Prerequisites

R and the RStudio IDE are required.

Please install the following libraries by running the following code snippet in the console of your RStudio IDE. Ignore any warnings regarding Rtools and if you are asked to install from sources which needs compilation, click ‘No’.

install.packages(c(“tidyr”))

install.packages(c(“stringr”))

install.packages(c(“dplyr”))

install.packages(c(“ggplot2”))

The code that is used in this class can be found at on github here

I recommend opening this script in R studio while the class is going so you can easily follow along.

What is dplyr?

From a dplyr vignette:

dplyr provides simple “verbs”, functions that correspond to the most common data manipulation tasks, to help you translate your thoughts into code.

It uses efficient backends, so you spend less time waiting for the computer.

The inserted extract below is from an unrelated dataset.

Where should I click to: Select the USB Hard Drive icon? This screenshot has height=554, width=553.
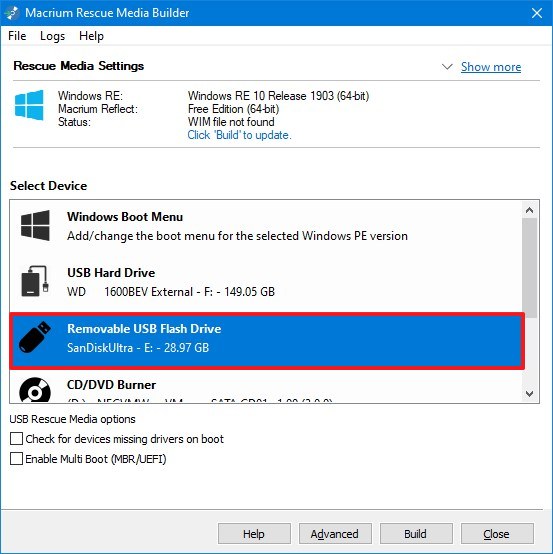(35, 281)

From the tidyverse website:

  • mutate() adds new variables that are functions of existing variables
  • select() picks variables based on their names.
  • filter() picks cases based on their values.
  • summarise() reduces multiple values down to a single summary.
  • arrange() changes the ordering of the rows.

These all combine naturally with group_by() which allows you to perform any operation “by group”. You can learn more about them in vignette(“dplyr”). As well as these single-table verbs, dplyr also provides a variety of two-table verbs, which you can learn about in vignette(“two-table”).